↓
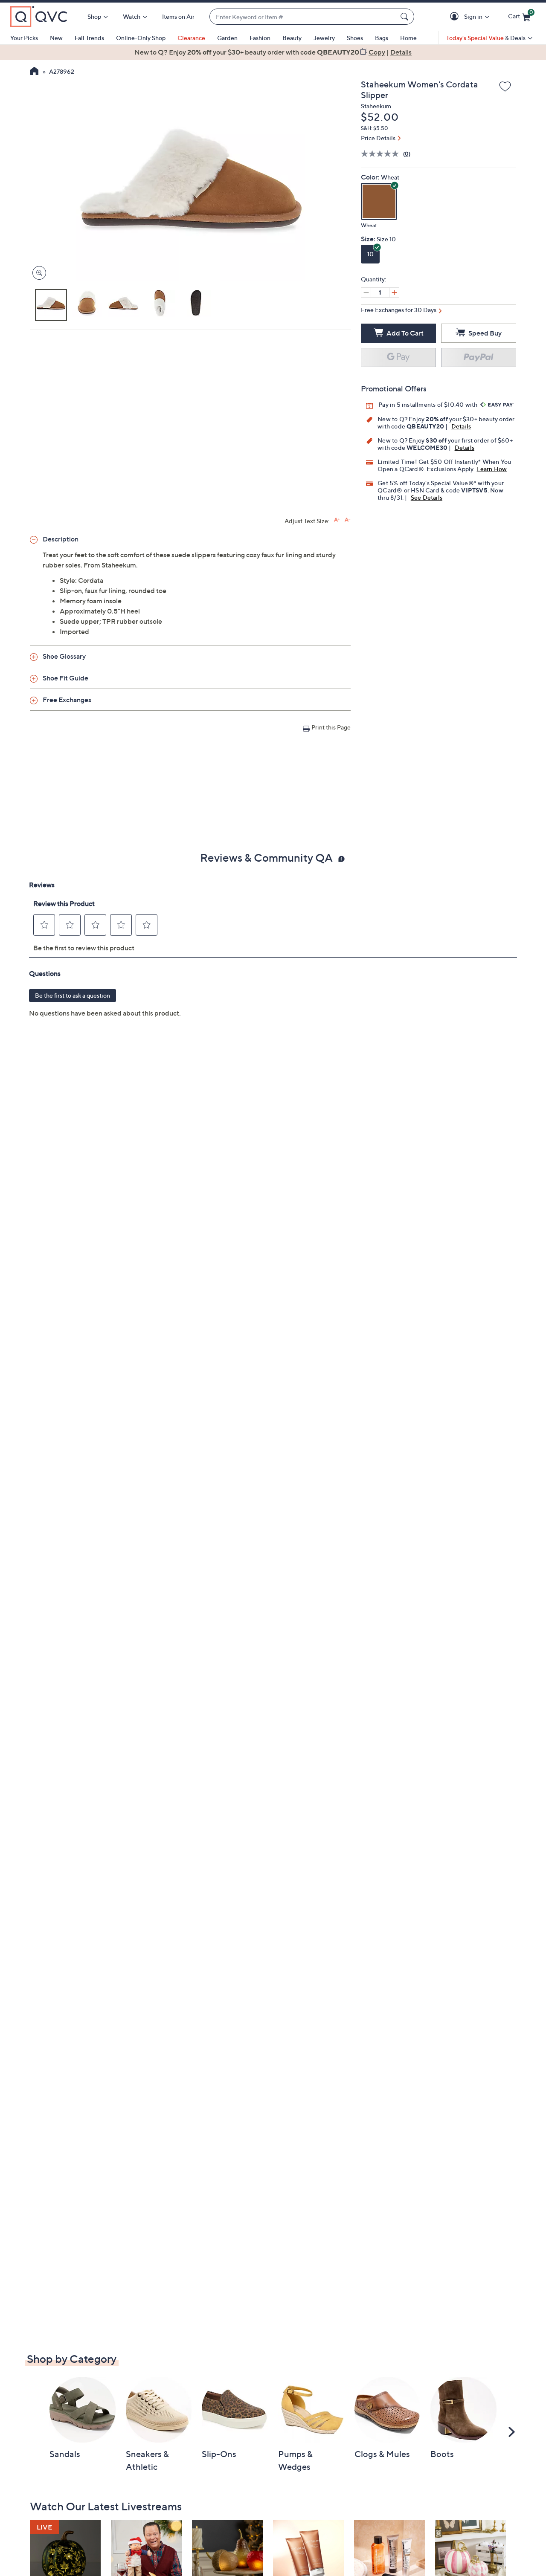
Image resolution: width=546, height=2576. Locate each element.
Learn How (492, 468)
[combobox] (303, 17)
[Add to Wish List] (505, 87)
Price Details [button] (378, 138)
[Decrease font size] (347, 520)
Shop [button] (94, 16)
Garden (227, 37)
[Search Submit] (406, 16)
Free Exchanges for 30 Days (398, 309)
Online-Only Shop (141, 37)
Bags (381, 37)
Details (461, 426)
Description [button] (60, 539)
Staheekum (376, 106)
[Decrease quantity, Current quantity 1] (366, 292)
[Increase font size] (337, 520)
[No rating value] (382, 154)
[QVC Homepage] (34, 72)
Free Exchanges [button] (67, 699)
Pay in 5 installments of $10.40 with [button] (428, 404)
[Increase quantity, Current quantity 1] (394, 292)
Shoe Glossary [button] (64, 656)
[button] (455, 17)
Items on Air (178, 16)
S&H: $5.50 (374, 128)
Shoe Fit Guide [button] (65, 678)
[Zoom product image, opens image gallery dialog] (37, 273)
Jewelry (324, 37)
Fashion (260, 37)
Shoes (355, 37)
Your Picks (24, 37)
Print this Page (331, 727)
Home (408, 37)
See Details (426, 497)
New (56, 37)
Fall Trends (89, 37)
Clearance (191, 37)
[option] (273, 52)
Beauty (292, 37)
↑
↓
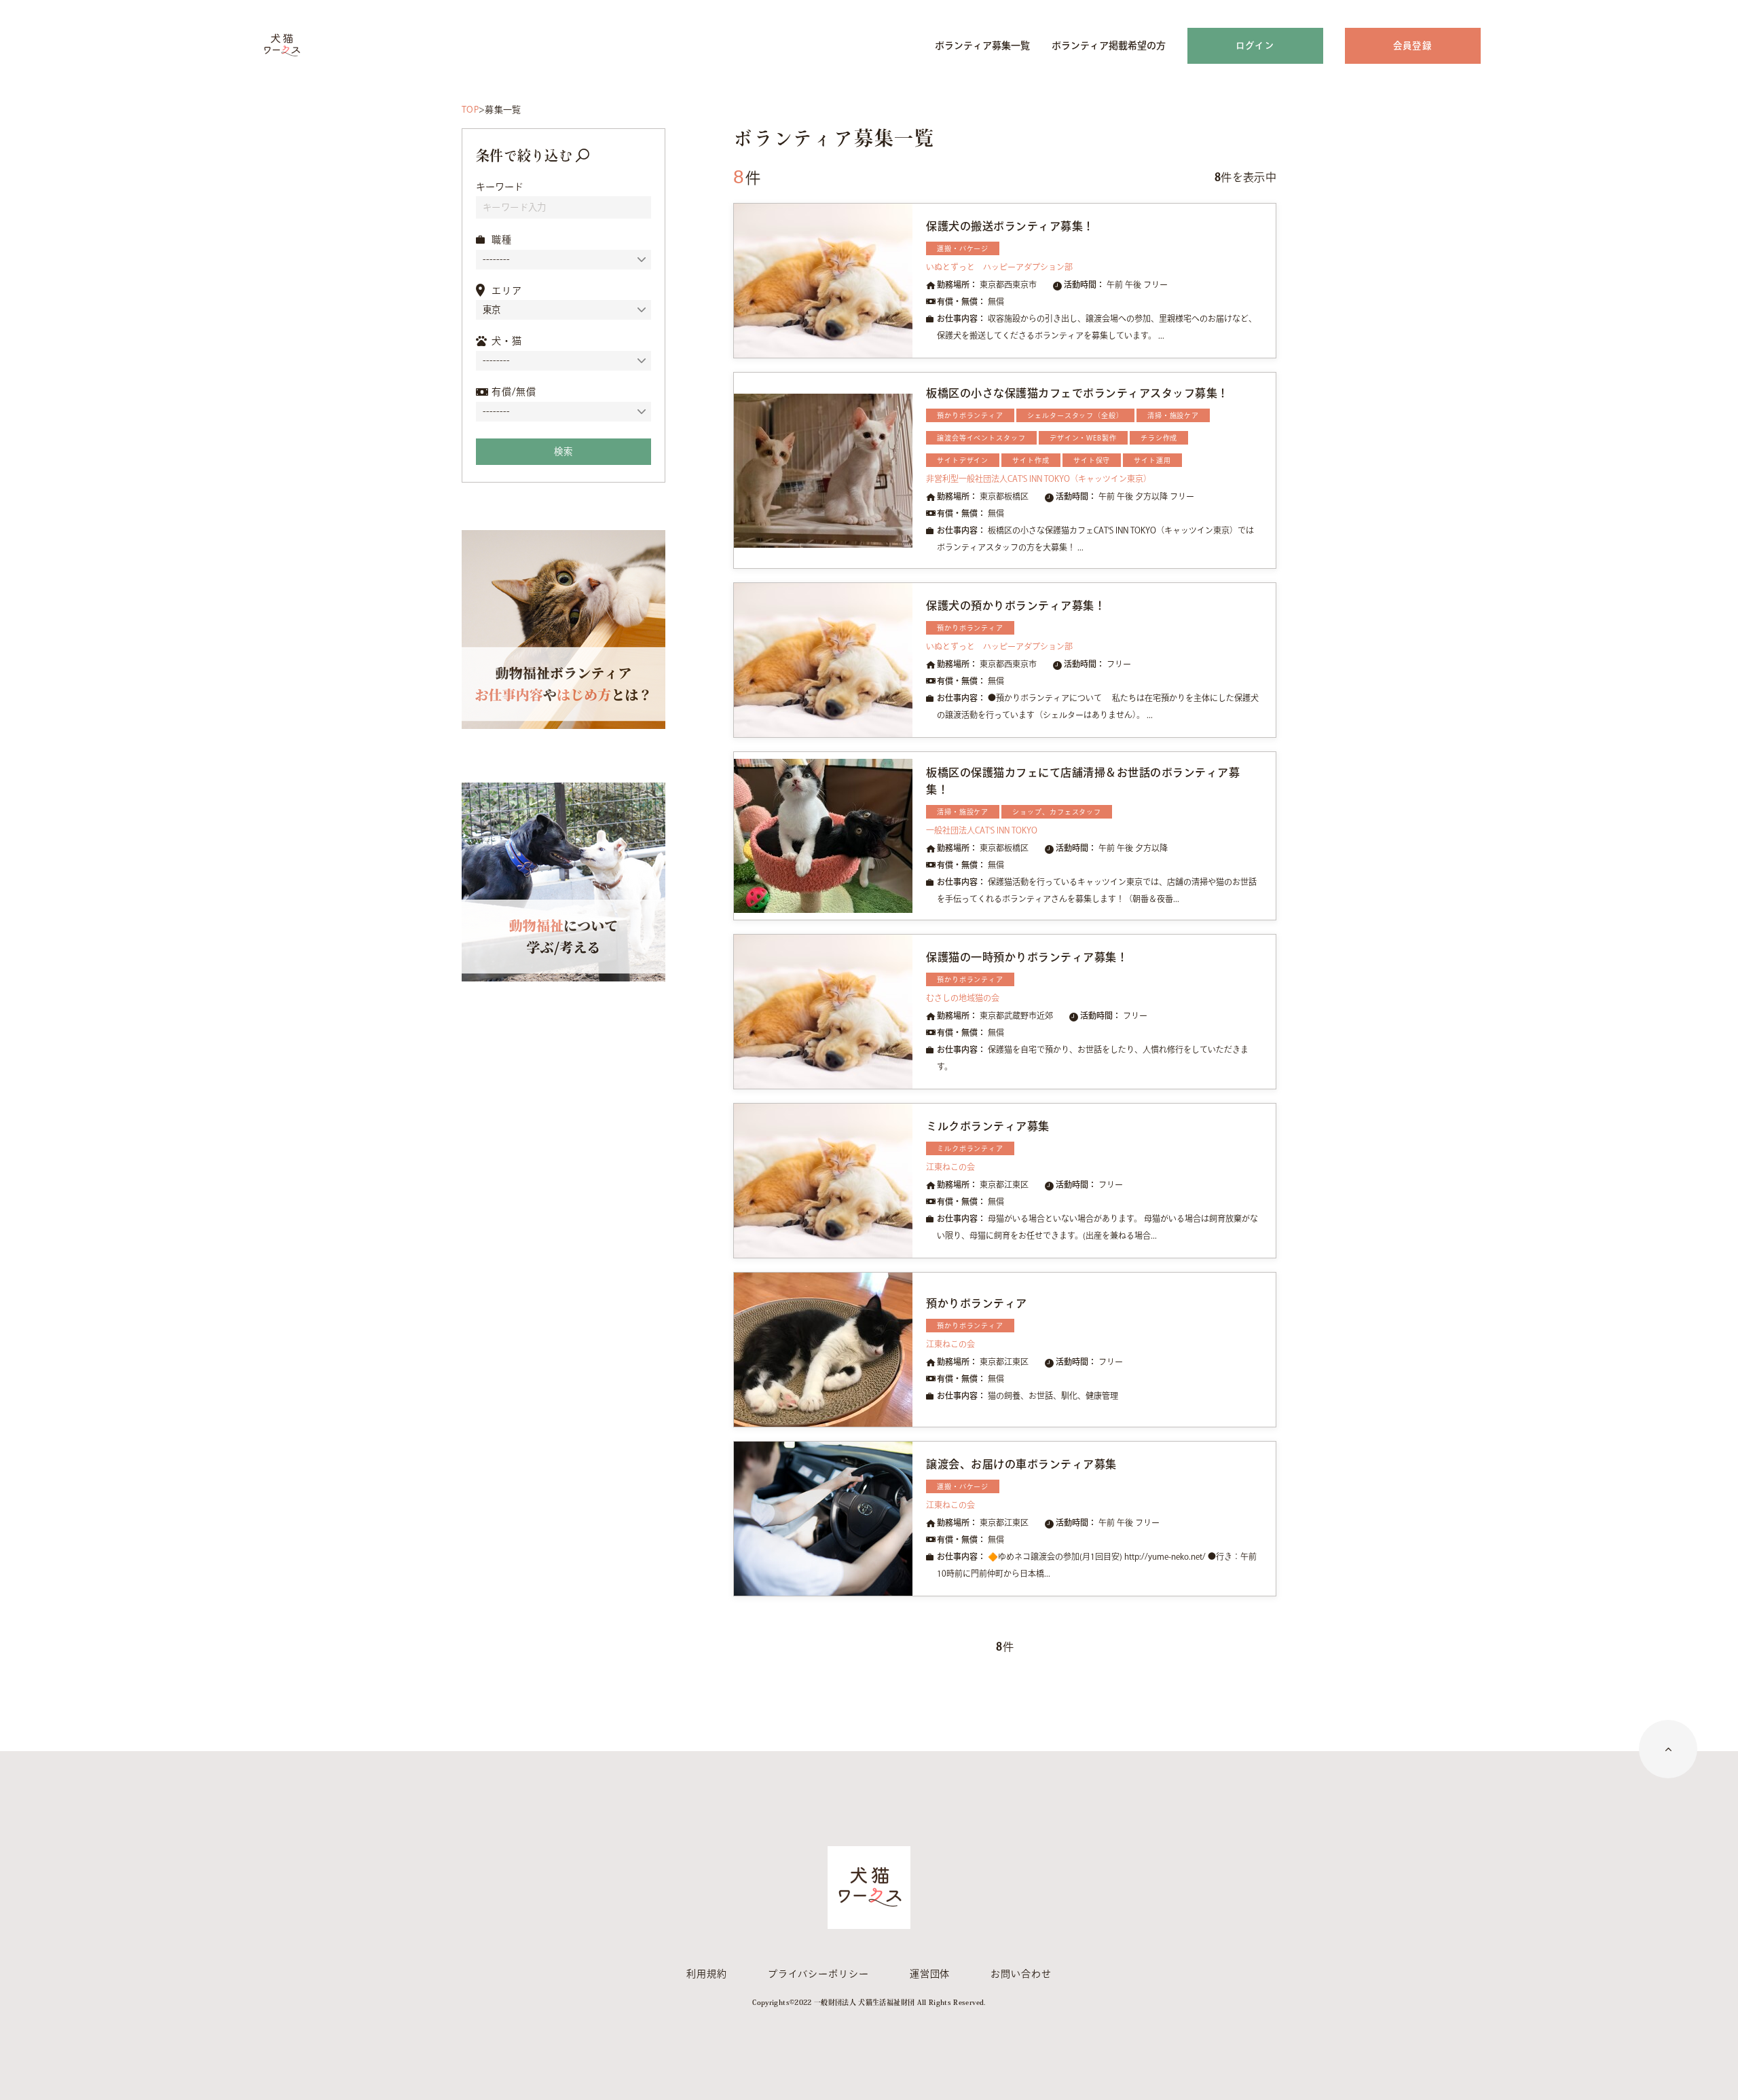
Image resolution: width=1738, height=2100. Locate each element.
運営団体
↑
** INSTRUCTIONS TO FOLLOW **
Please copy the lines in the records above between the one holding "Garden (227, 37)" and the one holding "Beauty (292, 37)", inclusive, exactly and with no other line.

** YOUR SOLUTION **
Garden (227, 37)
[Search Submit] (406, 16)
Free Exchanges for 30 Days (398, 309)
Online-Only Shop (141, 37)
Bags (381, 37)
Details (461, 426)
Description [button] (60, 539)
Staheekum (376, 106)
[Decrease quantity, Current quantity 1] (366, 292)
[Increase font size] (337, 520)
[No rating value] (382, 154)
[QVC Homepage] (34, 72)
Free Exchanges [button] (67, 699)
Pay in 5 installments of $10.40 with [button] (428, 404)
[Increase quantity, Current quantity 1] (394, 292)
Shoe Glossary [button] (64, 656)
[button] (455, 17)
Items on Air (178, 16)
S&H: $5.50 (374, 128)
Shoe Fit Guide [button] (65, 678)
[Zoom product image, opens image gallery dialog] (37, 273)
Jewelry (324, 37)
Fashion (260, 37)
Shoes (355, 37)
Your Picks (24, 37)
Print this Page (331, 727)
Home (408, 37)
See Details (426, 497)
New (56, 37)
Fall Trends (89, 37)
Clearance (191, 37)
[option] (273, 52)
Beauty (292, 37)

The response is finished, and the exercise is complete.